Begin the copy at the line containing "Clear the Event Log using the trash icon" in the data below and end it at the line containing "Click the grayed-out maximize window icon", keeping each line exact and leaving out pictures.

*** Opening Data to use ***

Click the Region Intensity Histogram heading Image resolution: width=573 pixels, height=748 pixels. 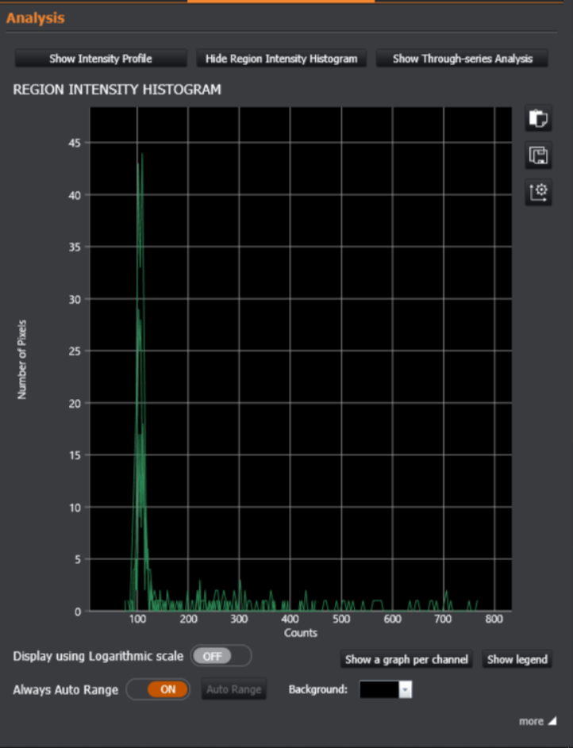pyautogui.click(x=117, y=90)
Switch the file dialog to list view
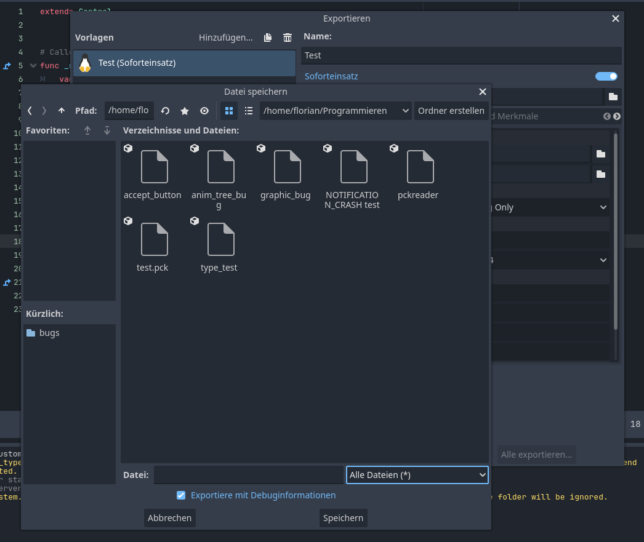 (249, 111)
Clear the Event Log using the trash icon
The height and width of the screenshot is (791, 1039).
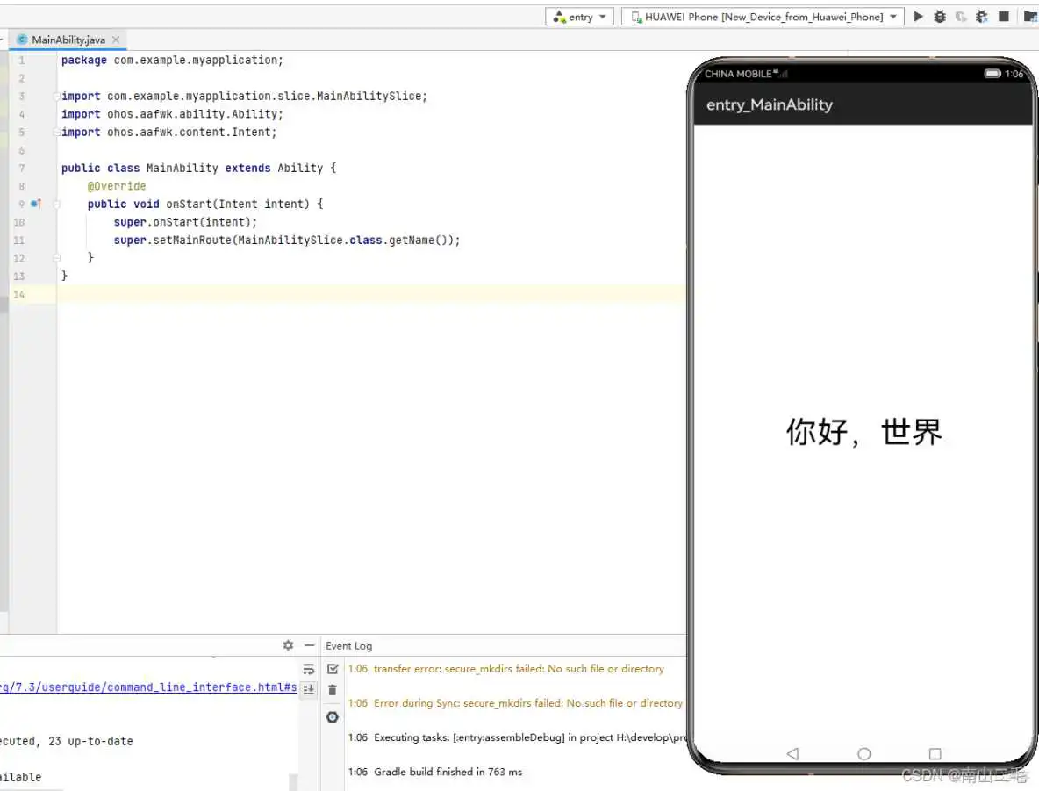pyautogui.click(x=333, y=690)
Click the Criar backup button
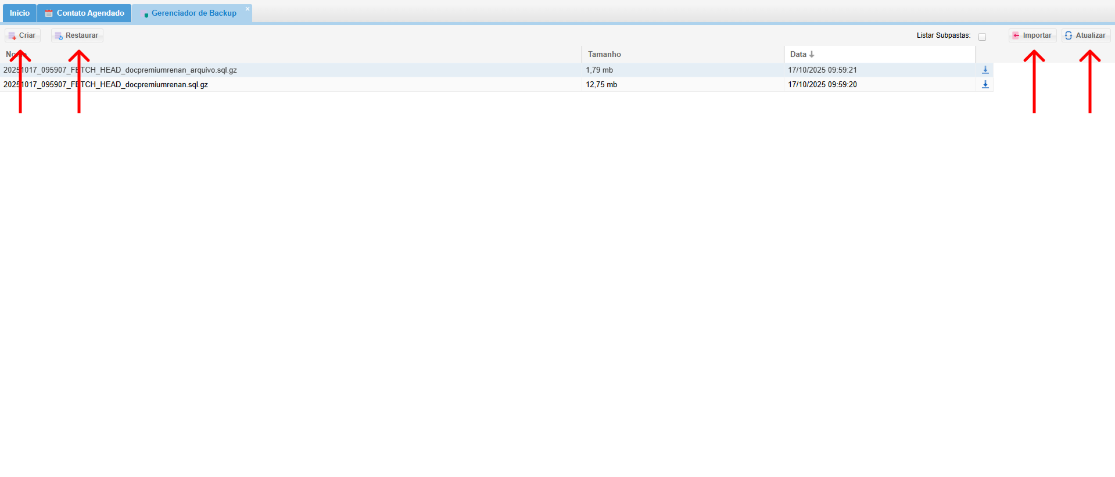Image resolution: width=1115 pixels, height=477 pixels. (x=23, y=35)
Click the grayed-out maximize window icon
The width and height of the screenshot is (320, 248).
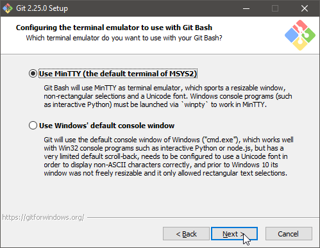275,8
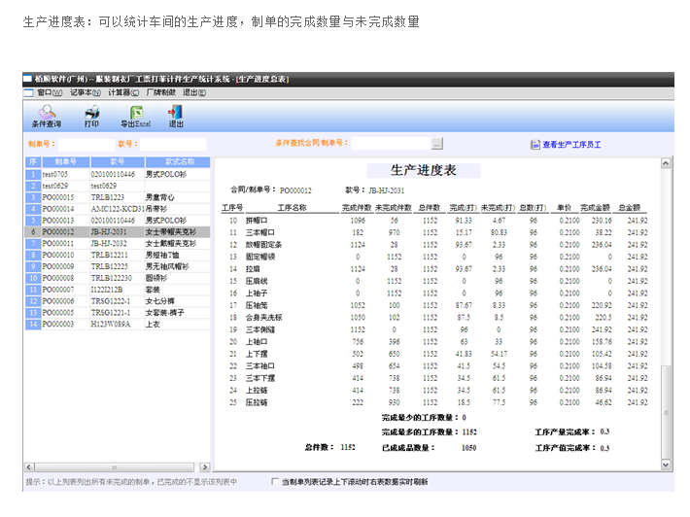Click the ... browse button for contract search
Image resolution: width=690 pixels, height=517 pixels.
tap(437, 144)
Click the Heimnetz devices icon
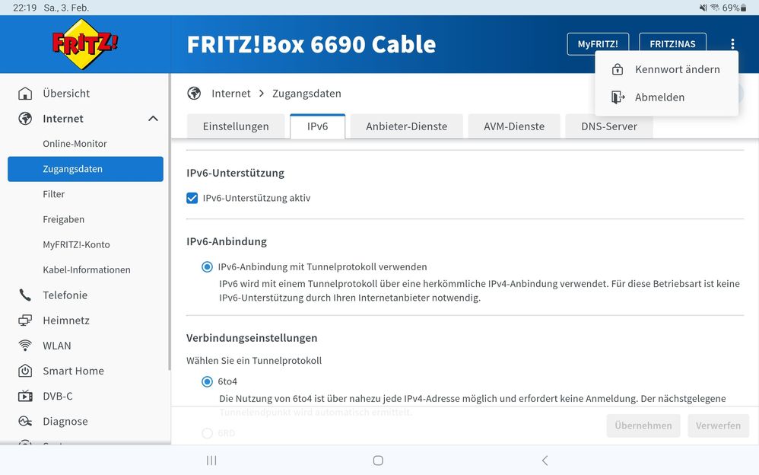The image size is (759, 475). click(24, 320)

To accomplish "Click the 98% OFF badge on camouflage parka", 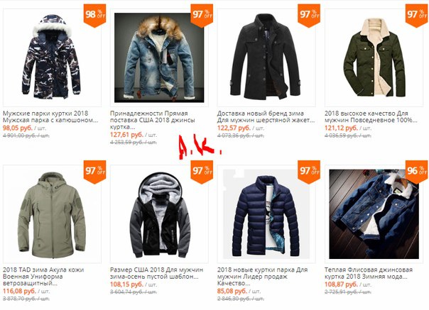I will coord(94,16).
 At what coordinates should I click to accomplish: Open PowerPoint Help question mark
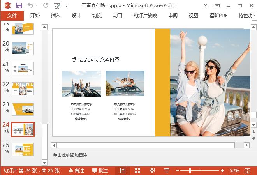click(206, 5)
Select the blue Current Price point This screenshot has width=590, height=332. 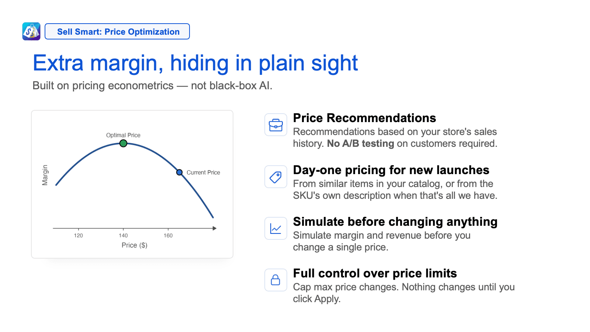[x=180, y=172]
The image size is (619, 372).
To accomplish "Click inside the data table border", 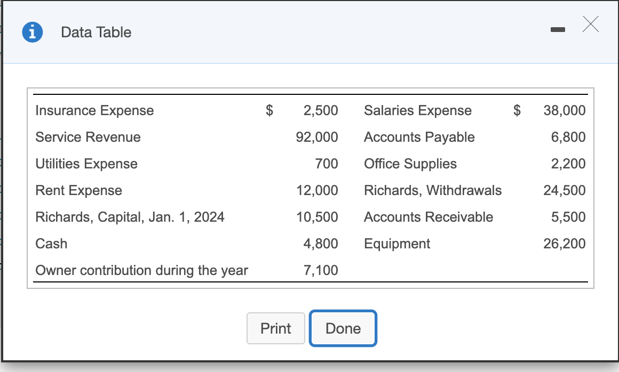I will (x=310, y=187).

*** Closing Data to use ***

**Task answer:**
Clear the Event Log using the trash icon
The height and width of the screenshot is (791, 1039).
pyautogui.click(x=333, y=690)
Click the Criar backup button
Image resolution: width=1115 pixels, height=477 pixels. (x=23, y=35)
Click the grayed-out maximize window icon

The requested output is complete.